The company was formed by the merger of two shipbuilding companies Vosper Limited of Portsmouth and J I Thornycroft of Woolston, Southampton in 1966, at which time the Company became listed on the London Stock Exchange as Vosper Thornycroft. Vosper Ltd built small boats and J I Thornycroft had a long history of building destroyers and similar sized craft. The company was nationalised by the Labour Government in 1977, becoming a division of British Shipbuilders. It became a commercial company again after a management buyout in 1985.

Vosper Thornycroft flourished even during lean times for warship building, mainly through successful sales efforts in exports and diversification outside the core shipbuilding business into training and support. In 1998, Vosper Thornycroft acquired the specialist military boatbuilder Halmatic, based in Portchester.

In 2001, in their most ambitious diversification project, VT started work on the US$55million superyacht Mirabella V for former Avis Car Hire boss Joe Vittoria. At the time of its completion in 2004, Mirabella V was the world's largest single-masted sailing vessel with an overall length of 75 metres and a mast height of approximately 87 metres.

From 2002, the overall business was known as VT Group plc.

===Move to Portsmouth Naval Base and creation of BVT Surface Fleet===
From its formation in 1966, the company was based at the former Thornycroft shipbuilding yard at Woolston in Southampton, Hampshire but in 2003 relocated its shipbuilding operations to new facilities in the HMNB Portsmouth Naval Dockyard under the name VT Shipbuilding. In 2008, VT Shipbuilding was merged with BAE Systems' Glasgow-based Surface Fleet Solutions subsidiary to form BVT Surface Fleet. The VT Halmatic boatyard site in Portchester was also sold off to Trafalgar Wharf, with Halmatic also moving into Portsmouth Naval Base.
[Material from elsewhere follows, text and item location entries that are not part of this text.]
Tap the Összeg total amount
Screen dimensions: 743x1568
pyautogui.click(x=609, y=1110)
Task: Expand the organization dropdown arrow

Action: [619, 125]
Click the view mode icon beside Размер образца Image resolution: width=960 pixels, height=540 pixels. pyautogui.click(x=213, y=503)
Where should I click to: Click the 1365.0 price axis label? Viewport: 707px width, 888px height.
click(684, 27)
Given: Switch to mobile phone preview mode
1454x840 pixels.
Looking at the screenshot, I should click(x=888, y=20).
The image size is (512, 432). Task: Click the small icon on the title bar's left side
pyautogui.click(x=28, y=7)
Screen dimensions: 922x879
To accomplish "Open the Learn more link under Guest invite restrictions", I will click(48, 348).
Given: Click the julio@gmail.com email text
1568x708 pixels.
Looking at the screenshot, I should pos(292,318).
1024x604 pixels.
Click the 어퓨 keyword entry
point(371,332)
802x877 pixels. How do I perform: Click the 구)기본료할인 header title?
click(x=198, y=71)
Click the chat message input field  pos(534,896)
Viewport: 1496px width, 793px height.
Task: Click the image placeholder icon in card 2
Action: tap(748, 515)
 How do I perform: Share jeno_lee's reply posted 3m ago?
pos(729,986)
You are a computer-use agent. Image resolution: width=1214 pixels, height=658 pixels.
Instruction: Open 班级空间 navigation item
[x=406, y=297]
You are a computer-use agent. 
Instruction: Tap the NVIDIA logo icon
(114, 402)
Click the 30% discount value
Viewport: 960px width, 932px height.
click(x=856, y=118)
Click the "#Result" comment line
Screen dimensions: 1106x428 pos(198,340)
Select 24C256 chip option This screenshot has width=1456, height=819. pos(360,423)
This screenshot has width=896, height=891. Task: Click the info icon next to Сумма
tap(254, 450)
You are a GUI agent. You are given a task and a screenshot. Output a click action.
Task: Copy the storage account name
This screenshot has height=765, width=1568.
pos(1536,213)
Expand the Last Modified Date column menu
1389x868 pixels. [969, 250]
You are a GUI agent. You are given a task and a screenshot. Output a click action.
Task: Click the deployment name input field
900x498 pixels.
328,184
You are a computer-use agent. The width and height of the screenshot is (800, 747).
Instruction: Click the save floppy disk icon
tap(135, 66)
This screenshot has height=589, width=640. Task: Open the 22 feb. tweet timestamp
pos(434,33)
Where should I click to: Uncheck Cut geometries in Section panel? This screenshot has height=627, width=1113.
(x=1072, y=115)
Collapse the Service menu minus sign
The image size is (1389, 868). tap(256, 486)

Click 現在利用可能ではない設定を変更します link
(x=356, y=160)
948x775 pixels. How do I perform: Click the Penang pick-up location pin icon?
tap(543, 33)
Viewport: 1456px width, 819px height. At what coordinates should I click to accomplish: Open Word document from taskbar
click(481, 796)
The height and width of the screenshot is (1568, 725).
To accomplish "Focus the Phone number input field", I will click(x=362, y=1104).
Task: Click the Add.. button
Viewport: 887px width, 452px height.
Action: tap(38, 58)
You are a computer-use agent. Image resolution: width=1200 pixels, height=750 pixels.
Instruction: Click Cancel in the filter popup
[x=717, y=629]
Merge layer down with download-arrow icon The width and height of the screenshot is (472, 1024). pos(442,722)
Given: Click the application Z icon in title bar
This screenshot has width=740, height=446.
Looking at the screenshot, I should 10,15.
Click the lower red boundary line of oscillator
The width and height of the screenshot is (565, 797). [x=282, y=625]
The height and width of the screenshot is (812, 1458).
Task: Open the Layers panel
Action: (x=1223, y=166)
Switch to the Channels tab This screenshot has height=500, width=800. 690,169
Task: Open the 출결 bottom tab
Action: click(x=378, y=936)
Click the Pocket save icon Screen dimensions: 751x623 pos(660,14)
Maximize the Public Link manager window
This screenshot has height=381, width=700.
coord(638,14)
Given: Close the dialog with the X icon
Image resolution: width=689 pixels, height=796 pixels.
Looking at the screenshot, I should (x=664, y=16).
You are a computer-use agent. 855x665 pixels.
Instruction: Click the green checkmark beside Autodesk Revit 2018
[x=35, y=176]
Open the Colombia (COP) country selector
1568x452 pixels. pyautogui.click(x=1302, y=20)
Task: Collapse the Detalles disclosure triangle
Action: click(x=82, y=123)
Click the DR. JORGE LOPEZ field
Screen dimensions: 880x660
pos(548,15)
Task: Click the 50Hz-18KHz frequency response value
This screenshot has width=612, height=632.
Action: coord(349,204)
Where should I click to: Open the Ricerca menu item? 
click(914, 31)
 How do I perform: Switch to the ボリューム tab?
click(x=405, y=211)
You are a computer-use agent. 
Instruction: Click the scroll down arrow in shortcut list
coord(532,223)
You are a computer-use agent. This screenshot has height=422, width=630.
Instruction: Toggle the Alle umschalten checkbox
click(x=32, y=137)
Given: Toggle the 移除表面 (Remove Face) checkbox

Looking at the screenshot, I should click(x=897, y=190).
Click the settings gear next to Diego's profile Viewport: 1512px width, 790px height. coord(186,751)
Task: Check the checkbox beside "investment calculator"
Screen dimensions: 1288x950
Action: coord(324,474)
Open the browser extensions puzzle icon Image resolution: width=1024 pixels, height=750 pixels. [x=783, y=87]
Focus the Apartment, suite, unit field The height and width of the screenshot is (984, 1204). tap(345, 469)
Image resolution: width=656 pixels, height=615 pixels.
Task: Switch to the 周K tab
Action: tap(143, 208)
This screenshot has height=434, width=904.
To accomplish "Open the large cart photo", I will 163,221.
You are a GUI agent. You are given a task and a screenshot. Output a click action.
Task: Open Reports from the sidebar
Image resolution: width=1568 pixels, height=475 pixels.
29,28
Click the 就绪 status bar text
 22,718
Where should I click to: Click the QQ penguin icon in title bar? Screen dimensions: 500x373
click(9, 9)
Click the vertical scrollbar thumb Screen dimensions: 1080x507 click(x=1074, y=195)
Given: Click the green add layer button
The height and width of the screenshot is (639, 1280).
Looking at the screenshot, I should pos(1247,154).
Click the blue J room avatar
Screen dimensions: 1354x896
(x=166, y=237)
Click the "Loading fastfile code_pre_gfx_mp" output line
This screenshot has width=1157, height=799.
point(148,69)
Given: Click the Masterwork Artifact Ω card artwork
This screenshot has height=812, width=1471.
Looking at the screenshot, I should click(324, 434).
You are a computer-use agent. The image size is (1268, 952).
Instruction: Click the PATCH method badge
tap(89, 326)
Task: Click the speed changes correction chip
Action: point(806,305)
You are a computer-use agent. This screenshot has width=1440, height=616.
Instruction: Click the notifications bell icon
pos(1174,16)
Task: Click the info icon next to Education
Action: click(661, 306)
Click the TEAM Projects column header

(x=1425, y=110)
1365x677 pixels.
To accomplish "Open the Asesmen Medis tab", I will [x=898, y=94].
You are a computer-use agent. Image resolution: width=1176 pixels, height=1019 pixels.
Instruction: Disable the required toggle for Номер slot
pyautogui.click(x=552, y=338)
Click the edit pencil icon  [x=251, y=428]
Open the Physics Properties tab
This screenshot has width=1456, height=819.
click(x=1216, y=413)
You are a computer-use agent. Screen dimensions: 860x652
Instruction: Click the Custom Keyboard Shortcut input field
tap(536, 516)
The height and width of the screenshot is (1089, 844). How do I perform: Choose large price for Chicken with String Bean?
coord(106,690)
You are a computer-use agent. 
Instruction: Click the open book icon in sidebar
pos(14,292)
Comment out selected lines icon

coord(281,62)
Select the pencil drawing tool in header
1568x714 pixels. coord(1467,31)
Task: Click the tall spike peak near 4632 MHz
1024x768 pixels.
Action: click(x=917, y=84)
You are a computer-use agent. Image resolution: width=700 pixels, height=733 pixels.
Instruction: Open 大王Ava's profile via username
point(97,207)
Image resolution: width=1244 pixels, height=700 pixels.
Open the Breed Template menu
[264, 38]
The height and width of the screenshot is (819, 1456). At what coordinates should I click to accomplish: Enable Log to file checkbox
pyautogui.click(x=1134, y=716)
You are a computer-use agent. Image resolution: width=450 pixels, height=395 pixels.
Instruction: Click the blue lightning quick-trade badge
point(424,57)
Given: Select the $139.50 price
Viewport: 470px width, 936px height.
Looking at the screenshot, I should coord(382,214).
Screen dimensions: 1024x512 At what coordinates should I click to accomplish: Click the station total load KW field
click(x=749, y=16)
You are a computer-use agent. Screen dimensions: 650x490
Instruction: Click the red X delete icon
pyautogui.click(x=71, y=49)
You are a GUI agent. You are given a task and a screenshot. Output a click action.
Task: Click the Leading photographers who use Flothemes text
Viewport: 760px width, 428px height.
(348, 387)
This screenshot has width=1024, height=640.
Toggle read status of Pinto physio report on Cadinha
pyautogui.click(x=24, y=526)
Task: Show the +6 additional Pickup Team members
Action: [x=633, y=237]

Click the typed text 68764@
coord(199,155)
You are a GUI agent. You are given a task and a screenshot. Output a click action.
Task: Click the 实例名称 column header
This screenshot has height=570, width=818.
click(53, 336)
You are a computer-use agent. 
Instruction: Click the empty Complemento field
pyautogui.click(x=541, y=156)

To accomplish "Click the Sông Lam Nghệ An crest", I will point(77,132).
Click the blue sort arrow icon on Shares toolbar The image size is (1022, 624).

===Entry into the nuclear industry===
In 2008, VT Group acquired BNG Project Services from the government-owned British Nuclear Fuels for £75m. As the provider of nuclear decommissioning and waste treatment engineering services, Project Services gave VT Group access to the nuclear industry in the UK and abroad. The business was renamed VT Nuclear Services.

===Exit from BVT===
On 28 January 2009 VT Group announced its intention to sell its share of BVT Surface Fleet to BAE Systems. VT Group's put option valued its share at a minimum of £380 million subject to conditions, however VT Group was expected to make a cash injection into the business to offset difficulties with contracts with Trinidad and Tobago and Oman. Following the sale of VT Group's 45% share, BVT Surface Fleet was renamed BAE Systems Surface Ships to reflect the total ownership.

===Takeover and restructuring===
In 2010, the British defence and construction company Babcock International purchased VT Group for £1.32bn.

Babcock integrated the UK portion of VT Group into its own business. In 2012, Babcock sold VT Group, which was by then US-based, to the private investment fund Resolute Fund II LP, linked to the Jordan Company.

In September 2023, VTG received a new majority investment from A&M Capital Partners.

VT Group rebranded as VTG in 2020.

== Subsidiaries ==
VTG is composed of 10 subsidiaries focused on maritime, aviation, information systems and technology, manufacturing and fabrication, digital transformation, and national security with more than 1500 employees.